In the year 2016-17, the minister said, Pakistan was the 24th largest economy of the world and “today we are at 47 position.” He said the PTI government did not fulfill commitments with the IMF and sabotaged the economy before its ouster. He said it was the obligation of the state to honour the agreement signed with the IMF so the present government was implementing it.
Claiming that the new revenue measures would not affect the poor segments of society, he said the government had proposed a Rs40bn increase in the budget of the Benazir Income Support Programme (BISP).
Mr Dar informed the lawmakers that Prime Minister Shehbaz Sharif would soon come to the house to announce plan to reduce the government expenditure and austerity measures.
The minister said on the recommendation of the Senate Standing Committee on Finance, the government had agreed to amend the proposal of imposing 20pc Federal Excise Duty (FED) on the air tickets for the business, club or first class or Rs50,000 whatever higher, and now a fixed amount would be collected from those travelling to various world destinations in three different categories as per the International Air Travel Agency (IATA).
According to the minister, a fix amount of Rs250,000 will be collected from the passengers travelling to Canada, South America and North America, Rs75,000 from those travelling to Middle East and Africa and Rs150,000 for the passengers going to Europe, Australia, New Zealand, Pacific Islands and Far East.
Another amendment, he said, was being made in the provision regarding imposition of duty on cigarettes to prevent tax avoidance. Now, he said, every cigarette brand would pay the duty as per category which it had been paying before the introduction of the supplementary bill. Similarly, he said, the government was making some technical changes for imposition of tax on the shares which were not traded through stock exchanges.
The minister said that he would make every effort to include the proposals given by the members in the federal budget for the fiscal 2023-24. He expressed the hope that the country would come out of the economic quagmire and Pakistan would soon be on the path of progress.
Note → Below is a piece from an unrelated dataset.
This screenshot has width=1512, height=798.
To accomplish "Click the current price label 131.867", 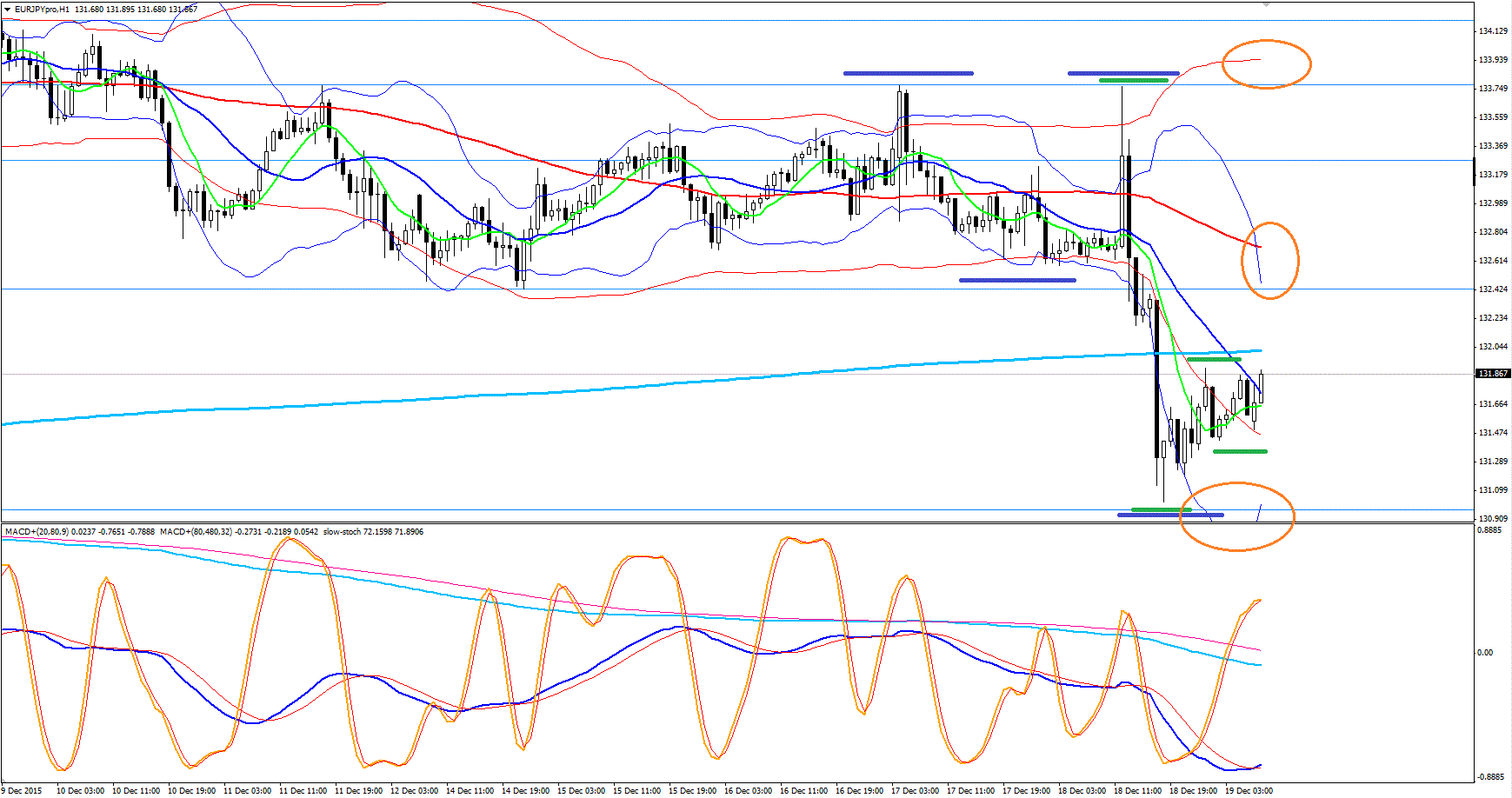I will 1493,374.
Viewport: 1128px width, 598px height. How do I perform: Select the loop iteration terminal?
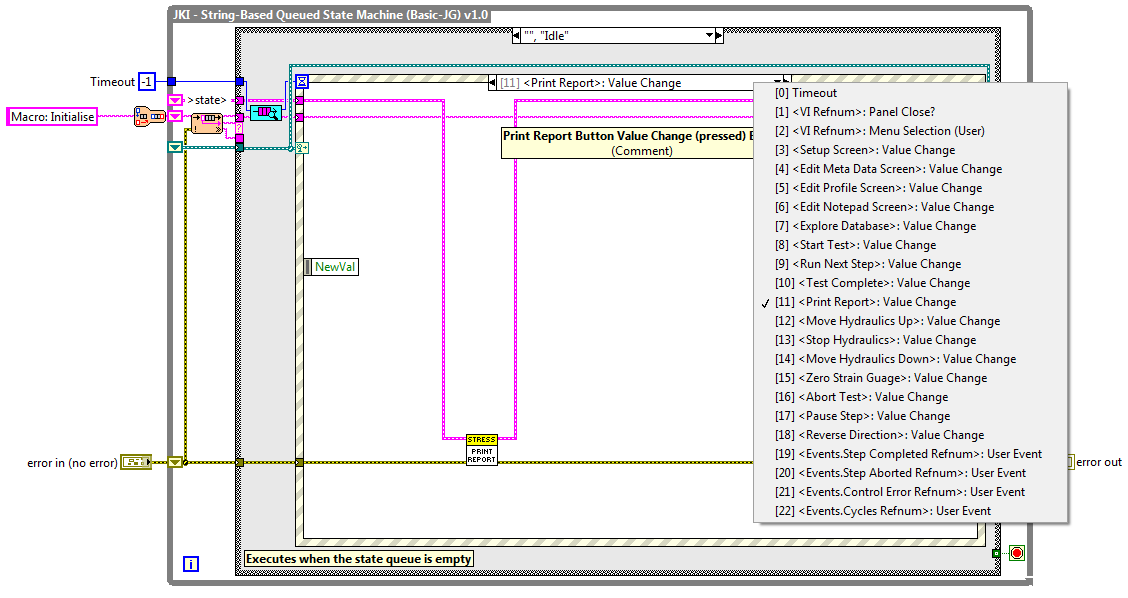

Taking the floor after the passage of the bill, Ms Bano said who would collect tax from the cigarette manufacturers as most of the factories were operating in the tax-free zones. Similarly, she asked the minister if the government collected taxes from big private hospitals and brands of clothes and cosmetics.
The minister responded that the brands, cosmetics and luxury items would become costlier after signing of the bill by the president.
The speaker later adjourned the proceedings till Wednesday evening.